Problem »
Looking at the entries underneath, work out how many lines contain "cloud". Write only that number.
··········
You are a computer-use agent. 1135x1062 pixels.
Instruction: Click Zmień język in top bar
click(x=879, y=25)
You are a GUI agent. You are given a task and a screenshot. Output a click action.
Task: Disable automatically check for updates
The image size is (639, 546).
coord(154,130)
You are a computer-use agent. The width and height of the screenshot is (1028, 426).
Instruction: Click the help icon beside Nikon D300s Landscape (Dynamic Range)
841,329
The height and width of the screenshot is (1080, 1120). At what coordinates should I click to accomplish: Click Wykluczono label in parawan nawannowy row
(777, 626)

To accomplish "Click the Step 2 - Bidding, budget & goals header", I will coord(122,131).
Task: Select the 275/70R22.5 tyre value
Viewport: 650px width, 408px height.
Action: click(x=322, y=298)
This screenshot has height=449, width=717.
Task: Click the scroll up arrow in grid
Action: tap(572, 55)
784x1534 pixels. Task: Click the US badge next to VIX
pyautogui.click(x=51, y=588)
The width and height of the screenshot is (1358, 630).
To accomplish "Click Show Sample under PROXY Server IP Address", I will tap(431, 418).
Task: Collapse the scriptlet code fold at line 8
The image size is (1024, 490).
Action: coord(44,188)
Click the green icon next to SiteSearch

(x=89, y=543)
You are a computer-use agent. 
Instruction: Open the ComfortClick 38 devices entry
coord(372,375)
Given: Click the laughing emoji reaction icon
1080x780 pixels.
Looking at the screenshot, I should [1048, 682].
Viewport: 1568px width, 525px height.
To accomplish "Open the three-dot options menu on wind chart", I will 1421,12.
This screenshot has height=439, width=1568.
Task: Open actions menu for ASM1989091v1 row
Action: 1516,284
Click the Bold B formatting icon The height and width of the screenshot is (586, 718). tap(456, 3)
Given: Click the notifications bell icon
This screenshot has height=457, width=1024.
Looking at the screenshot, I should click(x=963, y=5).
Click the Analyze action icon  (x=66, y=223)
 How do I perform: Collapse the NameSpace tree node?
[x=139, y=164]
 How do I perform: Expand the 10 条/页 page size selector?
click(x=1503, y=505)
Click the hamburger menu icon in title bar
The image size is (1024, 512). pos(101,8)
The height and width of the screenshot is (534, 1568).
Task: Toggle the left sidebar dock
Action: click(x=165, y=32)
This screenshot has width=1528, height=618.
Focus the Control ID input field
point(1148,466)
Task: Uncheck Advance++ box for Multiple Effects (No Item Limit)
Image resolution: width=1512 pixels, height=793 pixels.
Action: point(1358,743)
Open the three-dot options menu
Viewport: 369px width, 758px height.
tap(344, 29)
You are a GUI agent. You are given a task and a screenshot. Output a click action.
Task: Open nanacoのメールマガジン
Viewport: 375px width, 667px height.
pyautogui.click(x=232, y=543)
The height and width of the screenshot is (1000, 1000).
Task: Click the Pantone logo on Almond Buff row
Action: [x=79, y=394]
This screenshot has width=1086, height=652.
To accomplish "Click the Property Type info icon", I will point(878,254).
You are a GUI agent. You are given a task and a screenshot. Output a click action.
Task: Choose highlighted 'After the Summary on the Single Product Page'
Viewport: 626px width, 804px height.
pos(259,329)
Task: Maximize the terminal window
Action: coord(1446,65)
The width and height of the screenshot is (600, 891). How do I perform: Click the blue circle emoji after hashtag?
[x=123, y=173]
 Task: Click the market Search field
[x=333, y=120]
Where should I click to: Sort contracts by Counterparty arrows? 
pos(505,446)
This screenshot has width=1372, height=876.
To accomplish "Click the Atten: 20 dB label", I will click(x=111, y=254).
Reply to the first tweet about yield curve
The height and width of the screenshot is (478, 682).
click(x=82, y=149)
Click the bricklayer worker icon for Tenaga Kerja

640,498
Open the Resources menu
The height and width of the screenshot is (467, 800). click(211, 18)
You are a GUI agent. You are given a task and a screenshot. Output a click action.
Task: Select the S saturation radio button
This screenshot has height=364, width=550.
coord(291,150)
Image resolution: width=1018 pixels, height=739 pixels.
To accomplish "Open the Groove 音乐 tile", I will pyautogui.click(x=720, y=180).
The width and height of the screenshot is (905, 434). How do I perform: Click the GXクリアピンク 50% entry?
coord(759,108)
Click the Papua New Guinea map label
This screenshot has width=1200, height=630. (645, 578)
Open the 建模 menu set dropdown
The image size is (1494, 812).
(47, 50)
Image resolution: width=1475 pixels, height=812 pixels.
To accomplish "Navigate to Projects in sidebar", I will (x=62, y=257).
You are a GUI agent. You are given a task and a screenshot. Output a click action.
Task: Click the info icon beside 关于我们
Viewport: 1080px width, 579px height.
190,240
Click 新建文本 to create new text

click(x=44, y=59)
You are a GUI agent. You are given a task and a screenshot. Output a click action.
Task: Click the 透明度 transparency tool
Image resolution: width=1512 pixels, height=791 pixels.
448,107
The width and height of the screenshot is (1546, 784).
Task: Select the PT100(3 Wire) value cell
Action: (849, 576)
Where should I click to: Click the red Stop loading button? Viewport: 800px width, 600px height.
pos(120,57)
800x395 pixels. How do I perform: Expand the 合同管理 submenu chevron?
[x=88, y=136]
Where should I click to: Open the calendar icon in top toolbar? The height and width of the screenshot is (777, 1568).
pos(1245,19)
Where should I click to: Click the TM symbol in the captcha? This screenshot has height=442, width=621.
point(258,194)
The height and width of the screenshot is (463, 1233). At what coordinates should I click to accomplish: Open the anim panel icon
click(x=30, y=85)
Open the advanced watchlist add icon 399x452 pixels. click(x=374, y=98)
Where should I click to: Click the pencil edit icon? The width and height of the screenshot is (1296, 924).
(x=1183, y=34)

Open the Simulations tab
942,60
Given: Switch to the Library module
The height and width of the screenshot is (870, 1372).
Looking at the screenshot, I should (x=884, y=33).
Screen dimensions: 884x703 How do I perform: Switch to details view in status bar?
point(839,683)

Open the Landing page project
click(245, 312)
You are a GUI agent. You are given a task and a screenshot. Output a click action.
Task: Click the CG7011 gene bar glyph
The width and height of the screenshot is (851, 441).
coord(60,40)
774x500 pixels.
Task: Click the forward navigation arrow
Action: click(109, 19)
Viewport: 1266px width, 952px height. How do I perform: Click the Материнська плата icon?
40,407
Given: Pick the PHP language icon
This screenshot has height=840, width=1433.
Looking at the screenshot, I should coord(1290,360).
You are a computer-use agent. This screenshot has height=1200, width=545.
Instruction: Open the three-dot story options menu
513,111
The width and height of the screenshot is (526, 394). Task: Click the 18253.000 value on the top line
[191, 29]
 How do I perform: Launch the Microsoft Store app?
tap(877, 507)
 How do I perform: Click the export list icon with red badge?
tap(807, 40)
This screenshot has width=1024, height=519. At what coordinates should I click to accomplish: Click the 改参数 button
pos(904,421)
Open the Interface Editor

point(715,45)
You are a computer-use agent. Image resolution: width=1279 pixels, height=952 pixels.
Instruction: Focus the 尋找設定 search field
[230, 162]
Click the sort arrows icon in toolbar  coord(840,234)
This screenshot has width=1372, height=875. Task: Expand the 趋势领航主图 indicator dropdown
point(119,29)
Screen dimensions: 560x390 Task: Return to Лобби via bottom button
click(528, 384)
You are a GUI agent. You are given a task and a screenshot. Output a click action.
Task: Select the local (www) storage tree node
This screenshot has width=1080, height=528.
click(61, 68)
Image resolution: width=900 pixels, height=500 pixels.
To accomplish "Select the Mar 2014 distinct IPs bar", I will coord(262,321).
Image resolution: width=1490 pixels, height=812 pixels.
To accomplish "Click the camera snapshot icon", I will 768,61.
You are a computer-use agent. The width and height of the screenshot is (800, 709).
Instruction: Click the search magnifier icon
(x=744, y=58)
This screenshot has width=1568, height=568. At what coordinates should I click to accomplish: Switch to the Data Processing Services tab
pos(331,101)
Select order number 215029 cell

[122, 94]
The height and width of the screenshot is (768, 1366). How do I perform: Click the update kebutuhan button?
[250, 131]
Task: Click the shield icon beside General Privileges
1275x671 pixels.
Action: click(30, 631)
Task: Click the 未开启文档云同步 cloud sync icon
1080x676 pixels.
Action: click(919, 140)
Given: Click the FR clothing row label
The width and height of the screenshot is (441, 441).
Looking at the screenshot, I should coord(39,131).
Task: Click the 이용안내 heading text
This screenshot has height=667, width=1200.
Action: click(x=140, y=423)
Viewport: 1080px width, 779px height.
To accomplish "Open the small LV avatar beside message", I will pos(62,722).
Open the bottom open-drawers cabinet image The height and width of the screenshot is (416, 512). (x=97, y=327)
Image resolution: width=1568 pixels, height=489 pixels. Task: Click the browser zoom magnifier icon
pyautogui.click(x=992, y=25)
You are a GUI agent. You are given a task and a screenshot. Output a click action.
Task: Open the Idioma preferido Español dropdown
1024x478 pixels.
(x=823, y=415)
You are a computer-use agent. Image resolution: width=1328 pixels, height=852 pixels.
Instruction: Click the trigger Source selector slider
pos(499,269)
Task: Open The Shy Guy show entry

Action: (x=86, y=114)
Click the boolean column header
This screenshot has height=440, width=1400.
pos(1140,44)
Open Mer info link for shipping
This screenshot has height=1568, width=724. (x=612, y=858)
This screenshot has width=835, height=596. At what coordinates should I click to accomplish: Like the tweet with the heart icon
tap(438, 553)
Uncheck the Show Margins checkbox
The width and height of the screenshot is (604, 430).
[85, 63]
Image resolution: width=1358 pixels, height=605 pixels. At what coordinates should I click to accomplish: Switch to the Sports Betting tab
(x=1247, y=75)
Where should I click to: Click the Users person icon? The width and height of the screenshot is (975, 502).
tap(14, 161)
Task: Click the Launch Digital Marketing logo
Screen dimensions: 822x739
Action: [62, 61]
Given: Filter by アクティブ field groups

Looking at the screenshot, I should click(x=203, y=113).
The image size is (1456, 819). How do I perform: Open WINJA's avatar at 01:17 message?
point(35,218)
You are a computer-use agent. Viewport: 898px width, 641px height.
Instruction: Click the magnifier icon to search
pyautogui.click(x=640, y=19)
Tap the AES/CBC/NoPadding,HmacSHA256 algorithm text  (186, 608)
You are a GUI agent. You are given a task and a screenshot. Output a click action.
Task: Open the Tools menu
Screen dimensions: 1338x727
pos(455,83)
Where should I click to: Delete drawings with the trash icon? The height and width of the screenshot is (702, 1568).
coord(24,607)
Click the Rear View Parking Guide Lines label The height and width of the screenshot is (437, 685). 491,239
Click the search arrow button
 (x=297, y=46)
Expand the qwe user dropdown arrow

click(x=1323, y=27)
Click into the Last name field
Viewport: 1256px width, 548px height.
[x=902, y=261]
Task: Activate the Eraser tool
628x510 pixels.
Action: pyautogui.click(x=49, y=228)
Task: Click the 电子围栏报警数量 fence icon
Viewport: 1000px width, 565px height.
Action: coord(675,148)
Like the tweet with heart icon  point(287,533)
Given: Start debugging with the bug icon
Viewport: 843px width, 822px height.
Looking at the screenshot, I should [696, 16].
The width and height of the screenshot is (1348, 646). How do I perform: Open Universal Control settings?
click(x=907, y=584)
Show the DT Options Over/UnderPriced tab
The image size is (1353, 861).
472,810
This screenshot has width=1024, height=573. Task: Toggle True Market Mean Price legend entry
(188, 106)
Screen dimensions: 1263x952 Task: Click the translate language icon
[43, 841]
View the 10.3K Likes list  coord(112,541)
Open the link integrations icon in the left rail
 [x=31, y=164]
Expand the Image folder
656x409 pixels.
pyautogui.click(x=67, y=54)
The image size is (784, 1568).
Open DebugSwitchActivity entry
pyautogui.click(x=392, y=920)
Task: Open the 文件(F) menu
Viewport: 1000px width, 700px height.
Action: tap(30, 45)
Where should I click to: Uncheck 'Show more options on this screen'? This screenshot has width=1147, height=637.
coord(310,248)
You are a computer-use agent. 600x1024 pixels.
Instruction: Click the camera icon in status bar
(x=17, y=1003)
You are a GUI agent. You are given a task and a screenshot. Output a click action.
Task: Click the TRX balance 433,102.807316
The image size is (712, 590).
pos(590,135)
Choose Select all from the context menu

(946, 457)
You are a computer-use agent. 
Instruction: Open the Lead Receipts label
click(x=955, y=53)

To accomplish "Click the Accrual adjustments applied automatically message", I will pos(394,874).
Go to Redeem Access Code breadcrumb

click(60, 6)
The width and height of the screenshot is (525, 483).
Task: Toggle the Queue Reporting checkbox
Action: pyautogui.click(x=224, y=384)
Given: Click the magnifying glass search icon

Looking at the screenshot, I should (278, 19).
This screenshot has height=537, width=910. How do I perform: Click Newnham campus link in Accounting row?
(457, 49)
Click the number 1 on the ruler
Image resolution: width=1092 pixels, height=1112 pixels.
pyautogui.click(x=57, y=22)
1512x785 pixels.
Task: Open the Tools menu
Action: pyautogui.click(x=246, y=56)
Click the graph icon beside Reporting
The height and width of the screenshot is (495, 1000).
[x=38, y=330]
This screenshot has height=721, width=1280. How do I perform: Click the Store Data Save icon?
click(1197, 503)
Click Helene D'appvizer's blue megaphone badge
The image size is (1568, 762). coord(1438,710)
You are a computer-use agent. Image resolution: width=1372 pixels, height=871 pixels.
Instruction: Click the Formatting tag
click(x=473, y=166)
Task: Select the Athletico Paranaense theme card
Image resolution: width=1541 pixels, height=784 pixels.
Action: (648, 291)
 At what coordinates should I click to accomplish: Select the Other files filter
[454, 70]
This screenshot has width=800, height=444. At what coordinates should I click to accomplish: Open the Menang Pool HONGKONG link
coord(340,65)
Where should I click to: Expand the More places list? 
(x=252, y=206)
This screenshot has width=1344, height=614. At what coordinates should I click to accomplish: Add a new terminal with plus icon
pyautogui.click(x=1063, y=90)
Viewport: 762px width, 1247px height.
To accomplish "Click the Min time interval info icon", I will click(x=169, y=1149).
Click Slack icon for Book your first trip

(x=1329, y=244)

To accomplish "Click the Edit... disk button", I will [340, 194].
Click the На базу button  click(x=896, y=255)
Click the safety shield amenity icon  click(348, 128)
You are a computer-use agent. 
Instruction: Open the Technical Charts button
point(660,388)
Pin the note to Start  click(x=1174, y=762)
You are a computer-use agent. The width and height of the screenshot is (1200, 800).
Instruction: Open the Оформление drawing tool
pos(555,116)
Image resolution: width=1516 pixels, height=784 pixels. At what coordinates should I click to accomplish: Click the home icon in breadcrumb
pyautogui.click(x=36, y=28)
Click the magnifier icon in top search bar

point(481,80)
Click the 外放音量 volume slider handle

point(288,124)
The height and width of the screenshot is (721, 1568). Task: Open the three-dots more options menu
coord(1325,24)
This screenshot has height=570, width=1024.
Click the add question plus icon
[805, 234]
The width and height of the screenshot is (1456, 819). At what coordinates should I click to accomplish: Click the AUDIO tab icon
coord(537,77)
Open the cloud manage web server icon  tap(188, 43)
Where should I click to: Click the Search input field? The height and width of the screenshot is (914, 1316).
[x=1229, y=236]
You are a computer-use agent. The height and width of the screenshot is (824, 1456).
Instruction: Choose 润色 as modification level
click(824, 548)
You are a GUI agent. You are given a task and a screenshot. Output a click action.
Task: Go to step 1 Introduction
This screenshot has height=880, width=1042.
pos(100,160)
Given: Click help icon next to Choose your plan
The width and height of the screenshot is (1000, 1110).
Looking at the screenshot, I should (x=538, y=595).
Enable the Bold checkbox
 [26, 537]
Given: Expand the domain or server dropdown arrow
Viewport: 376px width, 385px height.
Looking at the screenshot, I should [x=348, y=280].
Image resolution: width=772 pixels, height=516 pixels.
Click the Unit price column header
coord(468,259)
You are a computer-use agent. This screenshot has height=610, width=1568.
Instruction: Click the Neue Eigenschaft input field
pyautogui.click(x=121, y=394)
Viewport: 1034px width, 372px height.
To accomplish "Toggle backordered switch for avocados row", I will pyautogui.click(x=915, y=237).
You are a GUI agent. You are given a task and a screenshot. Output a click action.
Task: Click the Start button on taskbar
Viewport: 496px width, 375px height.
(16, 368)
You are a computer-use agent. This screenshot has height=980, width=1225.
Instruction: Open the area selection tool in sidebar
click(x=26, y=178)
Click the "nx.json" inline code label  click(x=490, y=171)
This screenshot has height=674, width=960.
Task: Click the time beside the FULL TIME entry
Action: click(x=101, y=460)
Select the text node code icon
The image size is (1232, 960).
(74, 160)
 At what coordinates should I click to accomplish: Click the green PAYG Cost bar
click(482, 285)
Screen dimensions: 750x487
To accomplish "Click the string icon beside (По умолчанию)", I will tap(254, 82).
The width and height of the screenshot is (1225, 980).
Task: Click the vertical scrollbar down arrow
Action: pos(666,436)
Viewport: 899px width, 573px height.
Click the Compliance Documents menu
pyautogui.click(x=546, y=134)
··········
The completed task »
2